Daily Messenger, Canandaigua, N.Y.
To the editor
I would like to challenge the implications of the headline for a front-page story by Sarah Allen, “Kids do what they want” (Daily Messenger, June 11).
I recently completed a study of more than 8,000 middle and high school students from 28 schools across the nation and found very consistently that an overwhelming majority of kids actually have very healthy attitudes about alcohol, tobacco and other drug use but that they don’t always act in accordance with those values.
What they do not have is an accurate perception of what their peers think and do about substance use. Across this nation young people uniformly believe that their peers are much more heavily involved in substance use than is actually the case. Moreover, they also believe that their peers are much more tolerant of negative consequences than is actually the case.
For example, in a survey of students from a western New York state county, 85 percent of sixth- and seventh-graders never consumed any alcohol. But 54 percent of those same sixth- and seventh-graders believed that the typical student in their grade drank during the year and 25 percent believed that the typical student drank at least monthly.
Fifty-two percent of 10th-graders from the same county never or rarely drank, while 24 percent consumed alcohol at least once per week. As problematic as we may see this, 95 percent of those 10th-graders believed that the typical peer in their grade drank at least monthly and more than half (58 percent) believed that the typical peer in their grade drank weekly or more often. These massive misperceptions are not confined just to alcohol.
We see the same patterns of misperception in tobacco use, in other illicit drug use, and in sexual behaviors.
What are the consequences of these misperceptions? Palmyra-Macedon junior Drew Coyne correctly stated that “there’s a subliminal pressure to conform and be part of the group.”

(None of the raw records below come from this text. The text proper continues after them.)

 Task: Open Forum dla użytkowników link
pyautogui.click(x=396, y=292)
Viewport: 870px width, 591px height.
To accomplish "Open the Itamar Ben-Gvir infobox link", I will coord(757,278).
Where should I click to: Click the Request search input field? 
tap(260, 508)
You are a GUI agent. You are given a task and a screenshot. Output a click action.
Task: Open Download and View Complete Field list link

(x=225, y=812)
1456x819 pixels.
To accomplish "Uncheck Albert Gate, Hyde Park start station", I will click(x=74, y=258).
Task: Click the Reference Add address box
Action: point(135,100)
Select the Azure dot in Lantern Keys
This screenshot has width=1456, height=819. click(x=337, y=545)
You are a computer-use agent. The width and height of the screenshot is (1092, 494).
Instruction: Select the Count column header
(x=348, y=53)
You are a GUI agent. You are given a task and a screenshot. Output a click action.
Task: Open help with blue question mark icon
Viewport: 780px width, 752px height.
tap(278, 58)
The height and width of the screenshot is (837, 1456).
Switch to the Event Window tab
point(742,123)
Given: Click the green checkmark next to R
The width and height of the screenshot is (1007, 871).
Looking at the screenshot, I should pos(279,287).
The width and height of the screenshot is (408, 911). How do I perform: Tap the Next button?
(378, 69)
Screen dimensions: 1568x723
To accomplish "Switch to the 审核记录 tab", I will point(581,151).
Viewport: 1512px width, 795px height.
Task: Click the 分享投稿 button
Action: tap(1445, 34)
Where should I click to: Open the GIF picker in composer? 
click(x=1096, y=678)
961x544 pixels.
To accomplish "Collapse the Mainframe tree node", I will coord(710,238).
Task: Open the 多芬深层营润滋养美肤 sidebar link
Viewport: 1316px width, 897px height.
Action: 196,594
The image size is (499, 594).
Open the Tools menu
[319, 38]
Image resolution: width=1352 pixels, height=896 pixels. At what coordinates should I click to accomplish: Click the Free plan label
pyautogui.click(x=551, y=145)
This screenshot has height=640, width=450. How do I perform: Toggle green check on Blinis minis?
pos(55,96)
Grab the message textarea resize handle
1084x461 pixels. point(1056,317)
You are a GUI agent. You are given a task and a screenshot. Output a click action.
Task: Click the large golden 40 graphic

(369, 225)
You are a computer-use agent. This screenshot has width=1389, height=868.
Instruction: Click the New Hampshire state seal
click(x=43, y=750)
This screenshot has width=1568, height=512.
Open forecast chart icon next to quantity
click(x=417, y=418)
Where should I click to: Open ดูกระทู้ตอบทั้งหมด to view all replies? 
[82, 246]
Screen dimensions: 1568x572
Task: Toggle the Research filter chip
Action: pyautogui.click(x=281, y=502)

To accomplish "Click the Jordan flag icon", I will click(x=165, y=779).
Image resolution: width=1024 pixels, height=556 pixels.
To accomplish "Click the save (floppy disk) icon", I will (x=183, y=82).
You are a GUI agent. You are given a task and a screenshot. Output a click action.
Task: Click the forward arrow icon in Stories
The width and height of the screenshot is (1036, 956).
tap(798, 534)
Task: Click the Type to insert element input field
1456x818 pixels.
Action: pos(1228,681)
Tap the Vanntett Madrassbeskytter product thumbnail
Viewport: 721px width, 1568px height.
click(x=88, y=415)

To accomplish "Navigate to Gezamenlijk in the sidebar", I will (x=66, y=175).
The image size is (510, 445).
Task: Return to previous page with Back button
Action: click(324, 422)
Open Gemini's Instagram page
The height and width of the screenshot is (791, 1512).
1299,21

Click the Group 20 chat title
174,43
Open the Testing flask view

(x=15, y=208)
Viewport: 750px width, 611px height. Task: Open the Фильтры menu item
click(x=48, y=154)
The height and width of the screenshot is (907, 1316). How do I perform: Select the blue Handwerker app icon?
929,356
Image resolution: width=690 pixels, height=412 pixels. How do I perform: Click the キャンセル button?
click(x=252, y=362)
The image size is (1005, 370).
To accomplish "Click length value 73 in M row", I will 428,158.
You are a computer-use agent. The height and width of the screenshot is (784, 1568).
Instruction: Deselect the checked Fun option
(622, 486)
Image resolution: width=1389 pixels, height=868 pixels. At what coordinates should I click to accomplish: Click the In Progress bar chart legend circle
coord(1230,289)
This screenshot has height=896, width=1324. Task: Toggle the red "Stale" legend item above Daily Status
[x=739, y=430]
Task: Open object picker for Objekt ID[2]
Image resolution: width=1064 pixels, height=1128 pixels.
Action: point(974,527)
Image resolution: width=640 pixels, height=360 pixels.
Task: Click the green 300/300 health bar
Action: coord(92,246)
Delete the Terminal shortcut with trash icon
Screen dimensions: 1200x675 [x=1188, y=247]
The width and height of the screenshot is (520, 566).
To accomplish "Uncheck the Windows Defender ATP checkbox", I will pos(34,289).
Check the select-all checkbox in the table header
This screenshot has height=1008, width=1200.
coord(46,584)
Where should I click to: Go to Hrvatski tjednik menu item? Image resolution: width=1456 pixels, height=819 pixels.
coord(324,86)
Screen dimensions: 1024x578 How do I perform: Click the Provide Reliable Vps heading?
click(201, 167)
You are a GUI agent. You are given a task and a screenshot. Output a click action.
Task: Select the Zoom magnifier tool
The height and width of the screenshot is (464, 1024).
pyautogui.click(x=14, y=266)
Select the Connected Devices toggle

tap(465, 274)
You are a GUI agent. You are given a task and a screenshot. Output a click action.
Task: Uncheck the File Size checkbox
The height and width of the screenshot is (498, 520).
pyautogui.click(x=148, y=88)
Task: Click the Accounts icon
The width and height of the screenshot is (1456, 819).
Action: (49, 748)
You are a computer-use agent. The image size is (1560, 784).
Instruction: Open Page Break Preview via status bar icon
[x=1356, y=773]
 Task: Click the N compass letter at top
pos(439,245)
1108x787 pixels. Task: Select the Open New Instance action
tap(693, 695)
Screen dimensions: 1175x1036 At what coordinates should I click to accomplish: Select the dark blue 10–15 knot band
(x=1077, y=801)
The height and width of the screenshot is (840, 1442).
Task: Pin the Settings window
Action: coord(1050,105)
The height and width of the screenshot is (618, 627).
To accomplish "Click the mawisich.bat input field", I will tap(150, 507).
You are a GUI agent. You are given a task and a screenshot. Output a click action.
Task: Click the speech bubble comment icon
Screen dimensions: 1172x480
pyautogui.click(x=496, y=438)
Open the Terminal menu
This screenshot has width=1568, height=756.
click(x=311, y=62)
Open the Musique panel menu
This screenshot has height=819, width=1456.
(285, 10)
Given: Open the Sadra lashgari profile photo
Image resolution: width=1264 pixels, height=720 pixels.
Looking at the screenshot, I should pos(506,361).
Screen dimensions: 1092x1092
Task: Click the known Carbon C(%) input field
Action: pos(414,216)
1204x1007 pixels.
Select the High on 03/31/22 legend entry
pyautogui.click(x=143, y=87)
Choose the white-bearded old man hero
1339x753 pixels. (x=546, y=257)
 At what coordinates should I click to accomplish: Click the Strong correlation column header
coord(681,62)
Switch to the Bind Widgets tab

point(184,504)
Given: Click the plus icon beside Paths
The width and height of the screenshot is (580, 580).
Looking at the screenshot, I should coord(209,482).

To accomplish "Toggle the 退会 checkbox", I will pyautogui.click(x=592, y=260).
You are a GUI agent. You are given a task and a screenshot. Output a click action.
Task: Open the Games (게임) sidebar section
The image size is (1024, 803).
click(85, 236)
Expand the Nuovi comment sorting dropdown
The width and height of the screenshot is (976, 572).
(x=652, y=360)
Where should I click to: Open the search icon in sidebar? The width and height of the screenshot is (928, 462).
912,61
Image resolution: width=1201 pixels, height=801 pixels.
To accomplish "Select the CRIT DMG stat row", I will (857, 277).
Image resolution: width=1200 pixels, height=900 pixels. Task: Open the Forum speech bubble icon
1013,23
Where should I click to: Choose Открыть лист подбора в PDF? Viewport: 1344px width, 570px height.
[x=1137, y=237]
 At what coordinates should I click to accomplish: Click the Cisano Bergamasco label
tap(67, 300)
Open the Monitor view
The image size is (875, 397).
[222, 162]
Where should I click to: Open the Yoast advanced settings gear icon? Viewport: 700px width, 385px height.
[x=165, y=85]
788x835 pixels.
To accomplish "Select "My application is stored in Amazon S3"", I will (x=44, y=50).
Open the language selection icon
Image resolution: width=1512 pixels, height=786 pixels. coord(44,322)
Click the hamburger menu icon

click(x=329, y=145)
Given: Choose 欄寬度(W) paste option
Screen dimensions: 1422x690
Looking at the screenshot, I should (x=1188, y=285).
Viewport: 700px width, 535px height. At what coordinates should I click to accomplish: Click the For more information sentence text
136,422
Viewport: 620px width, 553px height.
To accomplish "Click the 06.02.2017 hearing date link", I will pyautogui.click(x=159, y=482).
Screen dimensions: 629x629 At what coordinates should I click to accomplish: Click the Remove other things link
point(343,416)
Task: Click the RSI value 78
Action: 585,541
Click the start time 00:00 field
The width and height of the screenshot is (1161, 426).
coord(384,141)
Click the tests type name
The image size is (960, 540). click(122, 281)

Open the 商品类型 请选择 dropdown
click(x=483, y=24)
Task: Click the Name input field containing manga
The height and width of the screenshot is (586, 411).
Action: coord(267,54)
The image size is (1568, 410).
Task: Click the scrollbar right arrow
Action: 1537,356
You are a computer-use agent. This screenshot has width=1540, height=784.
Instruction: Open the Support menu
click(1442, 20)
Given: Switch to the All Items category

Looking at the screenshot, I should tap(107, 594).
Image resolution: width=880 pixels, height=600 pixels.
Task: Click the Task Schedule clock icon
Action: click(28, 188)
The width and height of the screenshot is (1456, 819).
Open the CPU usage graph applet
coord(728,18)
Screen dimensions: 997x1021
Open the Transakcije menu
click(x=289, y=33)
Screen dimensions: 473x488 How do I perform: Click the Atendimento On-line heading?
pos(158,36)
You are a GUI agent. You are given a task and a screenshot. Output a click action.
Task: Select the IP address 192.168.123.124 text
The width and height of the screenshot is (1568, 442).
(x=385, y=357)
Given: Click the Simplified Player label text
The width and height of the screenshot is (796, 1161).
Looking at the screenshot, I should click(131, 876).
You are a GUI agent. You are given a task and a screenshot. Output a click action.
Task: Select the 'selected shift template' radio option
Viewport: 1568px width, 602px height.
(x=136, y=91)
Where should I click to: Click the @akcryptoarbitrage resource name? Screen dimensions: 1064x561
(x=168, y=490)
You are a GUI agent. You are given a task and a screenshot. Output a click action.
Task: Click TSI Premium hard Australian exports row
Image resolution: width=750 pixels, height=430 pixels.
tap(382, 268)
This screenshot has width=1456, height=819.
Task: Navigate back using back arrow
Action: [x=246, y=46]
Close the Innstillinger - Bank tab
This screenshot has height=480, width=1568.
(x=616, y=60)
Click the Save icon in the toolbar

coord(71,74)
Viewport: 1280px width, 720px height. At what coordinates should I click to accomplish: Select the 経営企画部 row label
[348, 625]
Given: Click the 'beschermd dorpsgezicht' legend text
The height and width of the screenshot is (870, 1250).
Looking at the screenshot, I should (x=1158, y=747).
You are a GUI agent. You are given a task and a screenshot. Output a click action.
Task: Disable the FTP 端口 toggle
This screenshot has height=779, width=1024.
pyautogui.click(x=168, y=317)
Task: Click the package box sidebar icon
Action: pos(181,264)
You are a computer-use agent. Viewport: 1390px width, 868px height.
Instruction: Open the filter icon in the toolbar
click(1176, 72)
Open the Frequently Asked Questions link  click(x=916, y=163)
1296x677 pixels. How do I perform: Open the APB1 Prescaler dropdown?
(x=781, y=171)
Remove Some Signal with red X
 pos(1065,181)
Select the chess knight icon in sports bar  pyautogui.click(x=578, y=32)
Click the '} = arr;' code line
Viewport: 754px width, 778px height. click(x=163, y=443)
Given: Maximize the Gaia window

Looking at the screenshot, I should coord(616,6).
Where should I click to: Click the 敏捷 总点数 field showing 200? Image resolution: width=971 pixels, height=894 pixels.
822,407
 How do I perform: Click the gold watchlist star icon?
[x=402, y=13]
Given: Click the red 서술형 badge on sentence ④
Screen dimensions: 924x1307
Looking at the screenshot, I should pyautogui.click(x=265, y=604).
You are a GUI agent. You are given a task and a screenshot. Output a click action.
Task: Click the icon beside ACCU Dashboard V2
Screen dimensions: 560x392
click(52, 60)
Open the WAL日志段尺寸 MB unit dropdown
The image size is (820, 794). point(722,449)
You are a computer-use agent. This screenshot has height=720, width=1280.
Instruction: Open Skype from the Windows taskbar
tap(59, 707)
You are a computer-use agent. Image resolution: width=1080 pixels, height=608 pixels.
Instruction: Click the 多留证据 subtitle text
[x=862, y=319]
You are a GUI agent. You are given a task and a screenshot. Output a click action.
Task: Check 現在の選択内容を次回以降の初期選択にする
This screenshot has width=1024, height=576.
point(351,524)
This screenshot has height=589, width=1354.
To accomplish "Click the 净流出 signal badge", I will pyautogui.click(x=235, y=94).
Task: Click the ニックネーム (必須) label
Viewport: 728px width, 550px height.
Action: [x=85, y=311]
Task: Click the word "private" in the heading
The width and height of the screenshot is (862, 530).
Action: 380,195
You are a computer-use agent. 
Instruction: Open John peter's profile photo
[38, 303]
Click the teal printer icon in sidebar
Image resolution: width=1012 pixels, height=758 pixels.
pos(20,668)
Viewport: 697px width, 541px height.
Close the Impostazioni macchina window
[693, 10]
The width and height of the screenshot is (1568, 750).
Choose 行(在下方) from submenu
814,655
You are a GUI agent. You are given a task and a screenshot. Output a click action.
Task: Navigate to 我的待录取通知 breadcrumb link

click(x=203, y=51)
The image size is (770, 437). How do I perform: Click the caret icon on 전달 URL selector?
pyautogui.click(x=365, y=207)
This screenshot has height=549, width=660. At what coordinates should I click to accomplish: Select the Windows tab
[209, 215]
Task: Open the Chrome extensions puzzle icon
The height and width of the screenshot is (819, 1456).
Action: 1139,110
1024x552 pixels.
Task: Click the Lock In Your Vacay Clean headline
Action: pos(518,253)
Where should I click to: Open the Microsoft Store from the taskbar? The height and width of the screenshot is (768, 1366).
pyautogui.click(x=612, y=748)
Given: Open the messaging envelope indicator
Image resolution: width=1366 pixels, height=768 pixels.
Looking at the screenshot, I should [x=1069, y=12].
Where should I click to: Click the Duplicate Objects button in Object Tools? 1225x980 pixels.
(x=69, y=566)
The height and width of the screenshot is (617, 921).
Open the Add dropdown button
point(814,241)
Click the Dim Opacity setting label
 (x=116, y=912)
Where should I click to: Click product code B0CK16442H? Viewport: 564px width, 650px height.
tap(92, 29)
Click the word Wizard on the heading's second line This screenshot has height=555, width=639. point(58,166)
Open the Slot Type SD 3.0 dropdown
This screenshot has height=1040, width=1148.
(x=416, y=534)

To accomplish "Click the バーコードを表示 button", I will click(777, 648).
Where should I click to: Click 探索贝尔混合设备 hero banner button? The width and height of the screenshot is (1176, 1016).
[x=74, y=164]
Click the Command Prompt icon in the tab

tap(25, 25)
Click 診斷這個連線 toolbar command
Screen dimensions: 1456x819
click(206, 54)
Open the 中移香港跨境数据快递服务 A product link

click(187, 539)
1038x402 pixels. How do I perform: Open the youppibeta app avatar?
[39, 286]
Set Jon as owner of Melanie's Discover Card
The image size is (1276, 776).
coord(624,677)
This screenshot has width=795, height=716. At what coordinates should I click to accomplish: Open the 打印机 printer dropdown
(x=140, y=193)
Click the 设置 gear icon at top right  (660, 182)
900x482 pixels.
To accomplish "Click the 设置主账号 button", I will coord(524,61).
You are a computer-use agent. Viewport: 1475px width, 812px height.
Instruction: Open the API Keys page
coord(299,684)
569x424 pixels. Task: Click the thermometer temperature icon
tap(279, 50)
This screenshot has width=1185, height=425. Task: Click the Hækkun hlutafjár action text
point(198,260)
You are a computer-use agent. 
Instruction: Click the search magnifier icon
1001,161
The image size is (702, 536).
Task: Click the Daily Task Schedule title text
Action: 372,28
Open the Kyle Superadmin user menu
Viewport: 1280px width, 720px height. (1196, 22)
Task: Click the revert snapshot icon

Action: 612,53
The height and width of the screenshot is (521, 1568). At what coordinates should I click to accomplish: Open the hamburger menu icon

Young people conform to perceived peer norms to fit in. Substance use increases because it is perceived that peers use more heavily and that it is expected of them. Speaking out against substance use is discouraged because they think they are alone in holding healthy values.
Heavy-user minorities confirm erroneous perceptions and are given license to act in accordance with their values because they and their peers think that behavior normative.
So, do kids do what they want? I say, “No, not always.” Kids by and large have very healthy attitudes and values about substance use; they just do not always act on those values.
Pervasive misperceptions get in the way of our young people’s freedom to act in accordance with their own values.
Several programs have now focused on correcting misperceived norms and found substantial reductions in substance use of alcohol, tobacco and marijuana.
These results and my own are in a new book published by Jossey-Bass available through Amazon.com, “The Social Norms Approach to Preventing School and College Age Substance Abuse Prevention,” edited by H. Wesley Perkins.